Problem to solve: Write each line out exactly, from the one containing "Screen dimensions: 998x748" through the final line of the data, and keep pictures out of the copy.

[Entries taken from a collection]
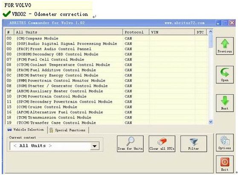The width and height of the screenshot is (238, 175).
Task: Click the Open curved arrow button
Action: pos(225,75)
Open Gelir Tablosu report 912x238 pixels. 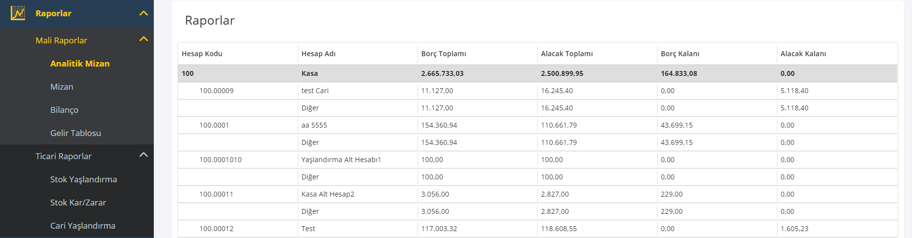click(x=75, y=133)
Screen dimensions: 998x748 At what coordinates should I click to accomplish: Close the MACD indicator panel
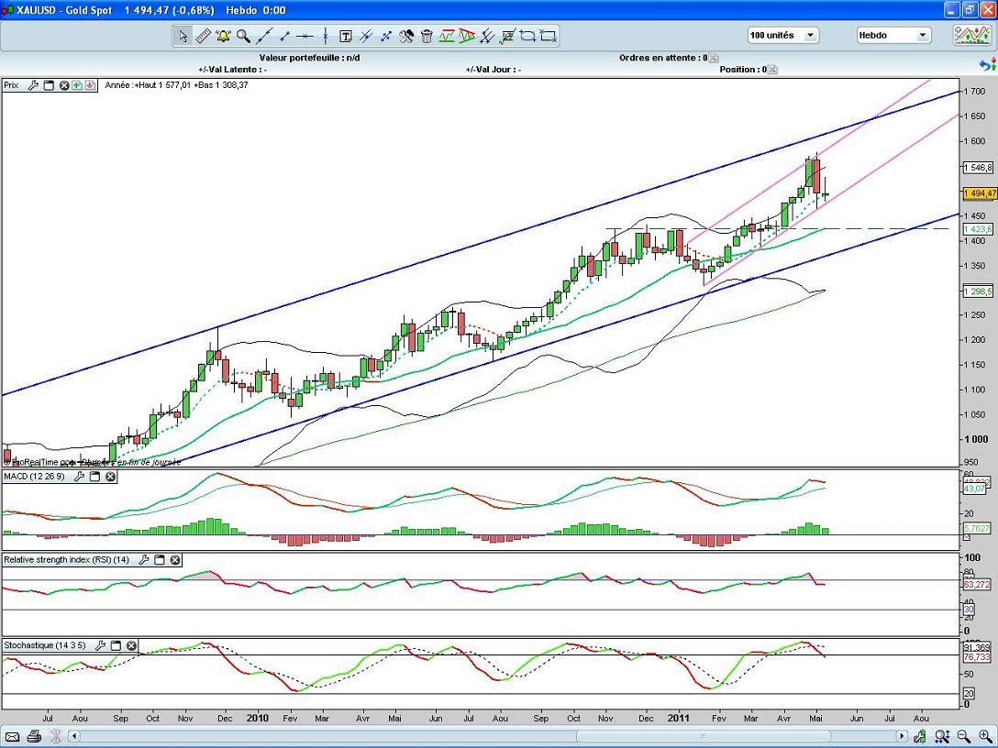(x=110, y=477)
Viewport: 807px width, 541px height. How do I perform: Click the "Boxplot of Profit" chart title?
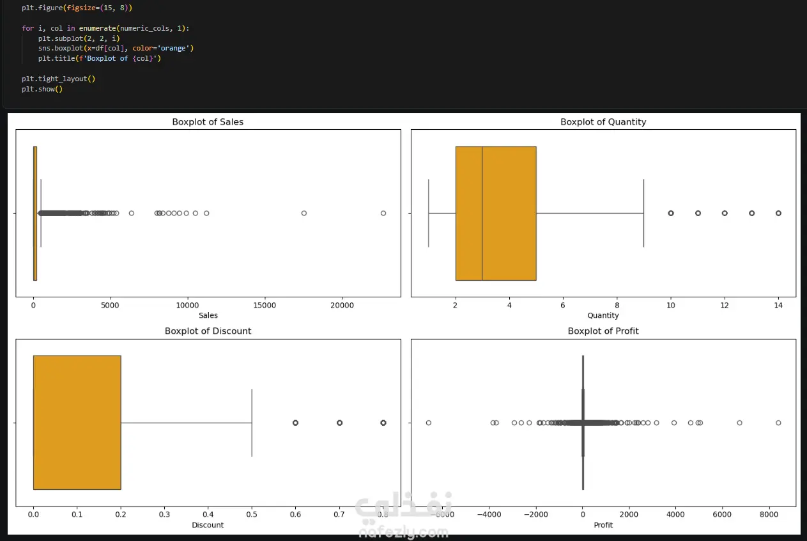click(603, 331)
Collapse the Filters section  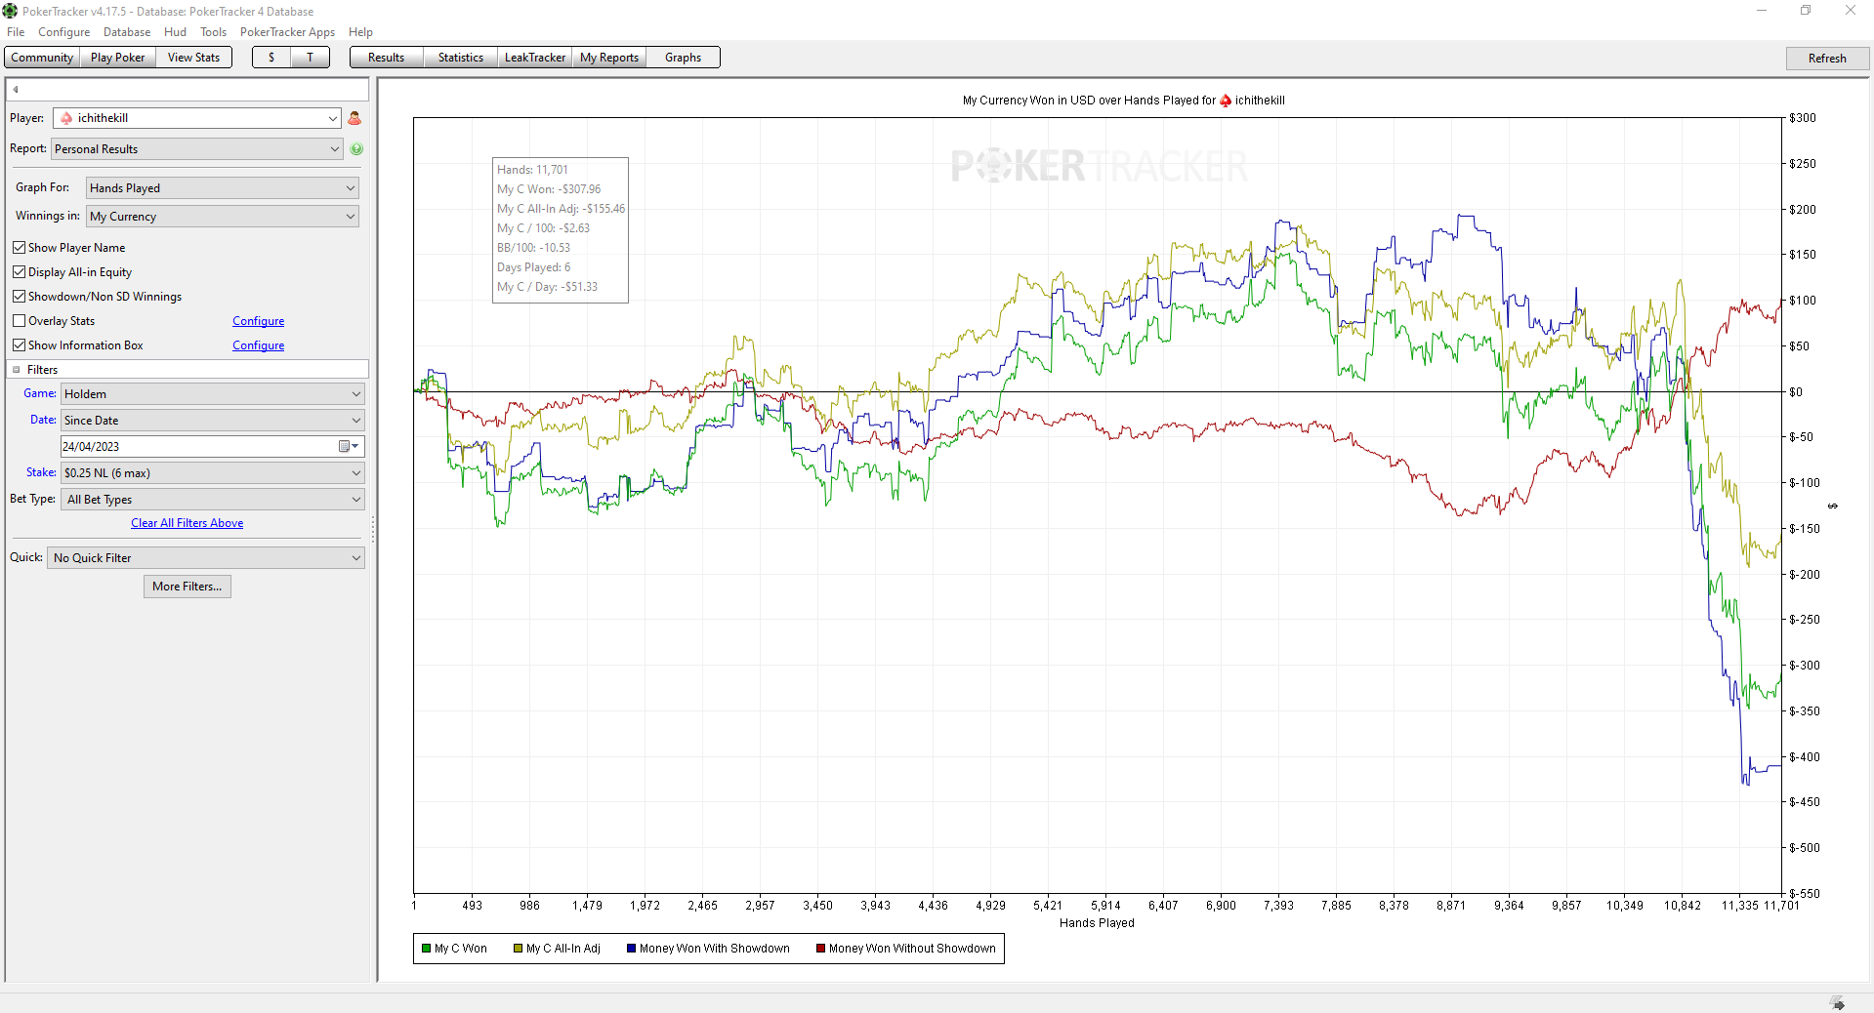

Reply to the task:
Screen dimensions: 998x748 At what coordinates should I click to accomplish: Close the MACD indicator panel
(x=110, y=477)
Viewport: 807px width, 541px height. How do I perform: Click the "Boxplot of Profit" chart title?
click(603, 331)
Collapse the Filters section  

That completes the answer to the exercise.